School reform will come when we can engage teachers, students and families. We need to engage the teachers in the classroom. It will not come from consultant class. My 35 + years of experience in working with schools convinces me that the political consultants and the bureaucrats may receive the funds, but the solutions will come from dialogues with the teachers, families, and community activists.
The most basic decisions on class size in schools are made by the Governor, the legislature, and the voters. In last year’s budget deal, the legislature and the Governor cut some $6 billion from the k-12 schools forcing lay offs of teachers and increasing class sizes. This cut was forced on California because the Governor and the Republicans would not raise taxes. Many art, music, and career technical teachers will be layed off. Class sizes in high schools will rise to over 40 and the drop out crisis will grow. Did you know that California already ranks 49 out of the 50 states in counselors per student? That is why there are so few counselors in schools. California now has the largest class sizes in the nation. Our Senators and our Assemblypersons voted for this. They argue that they had no choice.

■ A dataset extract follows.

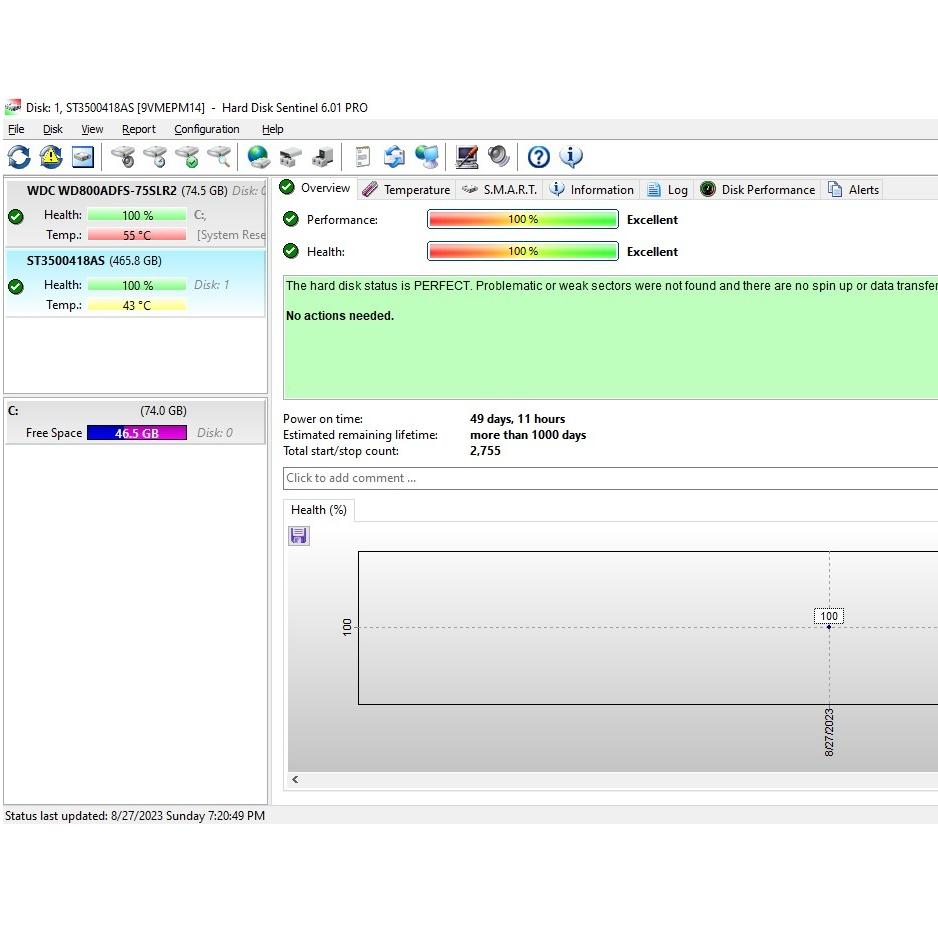This screenshot has height=938, width=938.
Task: Click the blue info icon in toolbar
Action: [571, 157]
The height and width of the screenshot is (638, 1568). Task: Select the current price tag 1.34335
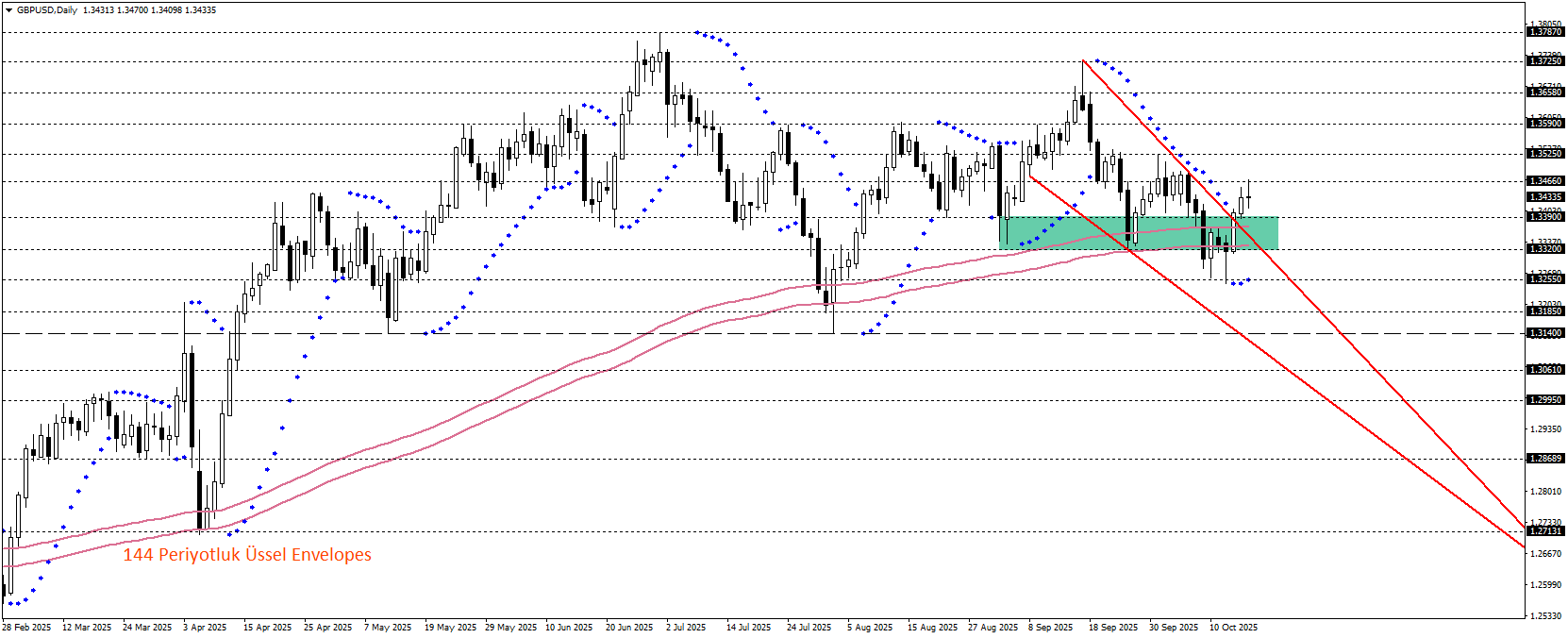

The legislature, enjoys a 16% approval rating from voters. The federal competition for Race to the Top is a distraction from the more basic issues. Until the schools are adequately funded and class sizes reduced to at least the national average- no amount of pubic relations efforts will improve test scores.
At best, the Race to the Top funds would provide $100 per student to work toward reform. The California legislature reduced the per pupil expenditure this year by about $1,400 per student. So, their argument is that reform will come from a competition for $100 per students, but please don’t notice that we have cut $1,400 per student. I guess they think that the public can be distracted from basic realities.